My family’s home in Sumter was taken over by Sherman’s troops, and Octavia’s account (and others of that terrible time) includes the brutal killing of "poor old Mr. Bee (a refugee from Charleston) who had been murdered by drunken soldiers," apparently while trying to prevent his daughter from being gang-raped by Union troops.

Of course, Sherman’s March was pretty mild compared with the virtual genocide inflicted on the Native Americans during "the Indian wars," going on while the march was taking place, and carried out later under Sherman and other Union generals. No mention is made by your columnists of Sherman’s genocidal views of the Indians, such as writing in 1866, "We must act with vindictive earnestness against the Sioux, even to the extermination, men, women, and children."

Nor is there a single word about the virulent hatred of Jews unashamedly demonstrated by Sherman and other Union officers, well known at the time, and culminating in America’s worst official act of anti-Semitism: On Dec. 17, 1862, Union Gen.
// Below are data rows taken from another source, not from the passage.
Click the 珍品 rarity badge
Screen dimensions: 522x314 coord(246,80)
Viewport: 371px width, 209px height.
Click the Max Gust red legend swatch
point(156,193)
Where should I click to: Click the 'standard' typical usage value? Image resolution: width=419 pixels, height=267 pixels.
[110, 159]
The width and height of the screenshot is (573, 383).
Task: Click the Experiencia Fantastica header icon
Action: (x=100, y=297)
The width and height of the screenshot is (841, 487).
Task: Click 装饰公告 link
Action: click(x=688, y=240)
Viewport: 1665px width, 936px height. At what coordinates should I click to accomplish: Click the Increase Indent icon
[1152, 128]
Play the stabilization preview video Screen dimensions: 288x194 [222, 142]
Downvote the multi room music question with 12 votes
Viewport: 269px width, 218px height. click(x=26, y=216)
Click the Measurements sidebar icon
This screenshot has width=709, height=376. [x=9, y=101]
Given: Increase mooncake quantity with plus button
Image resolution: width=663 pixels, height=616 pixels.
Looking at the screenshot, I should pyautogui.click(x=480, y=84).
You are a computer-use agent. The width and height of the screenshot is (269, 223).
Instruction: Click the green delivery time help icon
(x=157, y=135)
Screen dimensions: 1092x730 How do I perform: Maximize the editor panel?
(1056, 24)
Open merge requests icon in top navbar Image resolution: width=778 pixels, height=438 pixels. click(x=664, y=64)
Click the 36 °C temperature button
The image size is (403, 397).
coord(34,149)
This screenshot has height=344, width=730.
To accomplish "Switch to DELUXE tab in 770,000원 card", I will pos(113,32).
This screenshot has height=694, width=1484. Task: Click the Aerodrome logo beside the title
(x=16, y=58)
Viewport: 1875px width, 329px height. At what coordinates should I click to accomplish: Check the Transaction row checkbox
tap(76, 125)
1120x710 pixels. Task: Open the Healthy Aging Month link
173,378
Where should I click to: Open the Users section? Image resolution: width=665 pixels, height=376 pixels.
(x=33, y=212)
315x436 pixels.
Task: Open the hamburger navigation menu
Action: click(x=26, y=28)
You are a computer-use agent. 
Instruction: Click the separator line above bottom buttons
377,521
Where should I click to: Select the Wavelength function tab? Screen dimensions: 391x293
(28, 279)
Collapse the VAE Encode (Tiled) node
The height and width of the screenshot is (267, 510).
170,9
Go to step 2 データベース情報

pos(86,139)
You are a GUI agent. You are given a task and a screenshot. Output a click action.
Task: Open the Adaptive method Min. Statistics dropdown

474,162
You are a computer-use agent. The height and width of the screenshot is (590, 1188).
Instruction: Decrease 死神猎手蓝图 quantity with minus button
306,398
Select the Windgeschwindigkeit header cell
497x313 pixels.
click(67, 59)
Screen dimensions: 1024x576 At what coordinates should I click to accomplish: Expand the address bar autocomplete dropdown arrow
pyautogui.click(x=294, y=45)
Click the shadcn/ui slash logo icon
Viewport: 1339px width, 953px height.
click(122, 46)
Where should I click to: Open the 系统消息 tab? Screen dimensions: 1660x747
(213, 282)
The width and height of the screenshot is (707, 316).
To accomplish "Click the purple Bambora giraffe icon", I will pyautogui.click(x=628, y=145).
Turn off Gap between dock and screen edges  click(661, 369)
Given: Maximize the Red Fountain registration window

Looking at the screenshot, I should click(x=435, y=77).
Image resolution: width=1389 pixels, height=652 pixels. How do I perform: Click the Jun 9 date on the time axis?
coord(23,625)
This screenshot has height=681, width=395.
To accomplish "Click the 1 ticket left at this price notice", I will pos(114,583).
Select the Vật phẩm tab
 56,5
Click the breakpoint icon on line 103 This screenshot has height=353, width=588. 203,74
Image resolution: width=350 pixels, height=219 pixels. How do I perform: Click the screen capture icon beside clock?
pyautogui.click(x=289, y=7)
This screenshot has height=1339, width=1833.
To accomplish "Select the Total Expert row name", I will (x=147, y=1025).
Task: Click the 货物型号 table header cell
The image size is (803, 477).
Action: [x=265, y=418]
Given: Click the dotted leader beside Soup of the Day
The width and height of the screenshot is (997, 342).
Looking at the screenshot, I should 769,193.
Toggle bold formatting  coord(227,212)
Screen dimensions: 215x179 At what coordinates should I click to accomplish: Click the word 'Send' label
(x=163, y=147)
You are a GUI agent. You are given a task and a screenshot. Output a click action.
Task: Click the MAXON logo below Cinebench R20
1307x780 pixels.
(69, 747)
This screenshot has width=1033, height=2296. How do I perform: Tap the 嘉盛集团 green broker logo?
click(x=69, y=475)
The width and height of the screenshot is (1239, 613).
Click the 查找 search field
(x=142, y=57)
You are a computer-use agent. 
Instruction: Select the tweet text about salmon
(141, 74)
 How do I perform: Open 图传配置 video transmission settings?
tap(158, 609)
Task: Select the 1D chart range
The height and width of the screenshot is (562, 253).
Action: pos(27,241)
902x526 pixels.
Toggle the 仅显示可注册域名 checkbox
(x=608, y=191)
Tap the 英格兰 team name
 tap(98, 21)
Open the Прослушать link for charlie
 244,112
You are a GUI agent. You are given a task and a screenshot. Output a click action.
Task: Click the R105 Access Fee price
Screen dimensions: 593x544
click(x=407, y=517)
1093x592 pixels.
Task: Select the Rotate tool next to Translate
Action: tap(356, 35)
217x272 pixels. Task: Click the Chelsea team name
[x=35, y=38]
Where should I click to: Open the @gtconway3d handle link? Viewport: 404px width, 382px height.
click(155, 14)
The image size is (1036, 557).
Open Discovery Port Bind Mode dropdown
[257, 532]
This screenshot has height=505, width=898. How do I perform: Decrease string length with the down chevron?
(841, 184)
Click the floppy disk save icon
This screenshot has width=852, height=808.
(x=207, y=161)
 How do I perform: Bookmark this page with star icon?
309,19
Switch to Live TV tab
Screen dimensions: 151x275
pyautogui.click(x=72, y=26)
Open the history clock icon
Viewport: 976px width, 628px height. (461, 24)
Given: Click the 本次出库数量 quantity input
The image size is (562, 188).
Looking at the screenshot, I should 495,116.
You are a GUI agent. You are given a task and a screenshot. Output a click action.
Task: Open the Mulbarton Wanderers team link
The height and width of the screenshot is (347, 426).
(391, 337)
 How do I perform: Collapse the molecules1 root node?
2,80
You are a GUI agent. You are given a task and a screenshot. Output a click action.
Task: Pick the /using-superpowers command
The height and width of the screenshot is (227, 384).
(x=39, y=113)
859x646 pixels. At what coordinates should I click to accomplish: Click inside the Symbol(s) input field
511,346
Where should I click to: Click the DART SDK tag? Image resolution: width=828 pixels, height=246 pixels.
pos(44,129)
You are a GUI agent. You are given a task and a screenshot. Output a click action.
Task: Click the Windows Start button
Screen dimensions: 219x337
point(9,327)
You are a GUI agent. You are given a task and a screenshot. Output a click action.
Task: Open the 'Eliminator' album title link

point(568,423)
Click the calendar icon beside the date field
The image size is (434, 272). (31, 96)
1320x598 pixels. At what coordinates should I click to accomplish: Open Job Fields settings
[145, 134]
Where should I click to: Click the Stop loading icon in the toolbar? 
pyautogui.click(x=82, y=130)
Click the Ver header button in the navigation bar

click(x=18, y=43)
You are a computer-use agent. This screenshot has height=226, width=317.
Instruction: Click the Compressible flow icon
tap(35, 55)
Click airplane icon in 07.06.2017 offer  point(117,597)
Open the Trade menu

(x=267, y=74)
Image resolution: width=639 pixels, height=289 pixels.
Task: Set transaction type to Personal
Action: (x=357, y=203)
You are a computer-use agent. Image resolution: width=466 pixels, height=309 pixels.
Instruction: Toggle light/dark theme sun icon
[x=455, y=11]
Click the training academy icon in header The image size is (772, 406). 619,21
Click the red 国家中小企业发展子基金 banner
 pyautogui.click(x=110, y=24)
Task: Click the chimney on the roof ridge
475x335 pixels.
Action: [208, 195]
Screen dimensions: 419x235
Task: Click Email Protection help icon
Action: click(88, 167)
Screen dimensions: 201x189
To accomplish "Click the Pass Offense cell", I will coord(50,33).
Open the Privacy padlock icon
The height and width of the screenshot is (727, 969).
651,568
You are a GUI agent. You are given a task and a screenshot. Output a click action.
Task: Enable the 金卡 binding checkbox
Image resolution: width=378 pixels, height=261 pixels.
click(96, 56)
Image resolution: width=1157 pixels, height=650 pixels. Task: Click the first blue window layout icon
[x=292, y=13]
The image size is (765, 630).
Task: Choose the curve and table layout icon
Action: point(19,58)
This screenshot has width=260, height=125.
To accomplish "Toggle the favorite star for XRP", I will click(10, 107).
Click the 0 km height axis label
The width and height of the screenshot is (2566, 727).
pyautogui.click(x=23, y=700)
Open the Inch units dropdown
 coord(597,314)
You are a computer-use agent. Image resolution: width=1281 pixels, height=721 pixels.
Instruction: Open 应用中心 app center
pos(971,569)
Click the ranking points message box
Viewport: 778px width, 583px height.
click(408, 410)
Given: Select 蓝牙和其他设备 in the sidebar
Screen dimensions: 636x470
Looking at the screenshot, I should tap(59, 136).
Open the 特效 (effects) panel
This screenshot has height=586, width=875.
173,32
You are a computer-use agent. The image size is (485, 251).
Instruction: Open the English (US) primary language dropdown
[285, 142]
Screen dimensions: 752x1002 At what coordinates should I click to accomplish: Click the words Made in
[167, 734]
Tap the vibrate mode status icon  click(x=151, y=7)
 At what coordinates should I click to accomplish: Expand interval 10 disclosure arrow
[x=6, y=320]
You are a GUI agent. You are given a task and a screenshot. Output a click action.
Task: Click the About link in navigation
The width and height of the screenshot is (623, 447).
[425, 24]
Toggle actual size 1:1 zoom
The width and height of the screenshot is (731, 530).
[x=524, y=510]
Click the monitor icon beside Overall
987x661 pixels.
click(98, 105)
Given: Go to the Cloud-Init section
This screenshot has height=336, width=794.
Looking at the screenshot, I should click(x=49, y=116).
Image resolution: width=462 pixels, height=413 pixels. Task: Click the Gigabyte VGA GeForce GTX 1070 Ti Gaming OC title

Ulysses S. Grant issued his infamous General Order No. 11, expelling all Jews "as a class" from his conquered territories within 24 hours.

A few months earlier, on Aug. 11, Sherman had warned in a letter to the adjutant general of the Union Army that "the country will swarm with dishonest Jews" if continued trade in cotton is encouraged. And in a letter written in 1858, Sherman described Jews as "without pity, soul, heart, or bowels of compassion."

Sherman’s hatred for Jews, Indians, Southerners and blacks is well documented and not really in historical dispute, despite the politically correct version of the war and the man that is now dominant and has appeared, unfortunately, in the pages of the JT.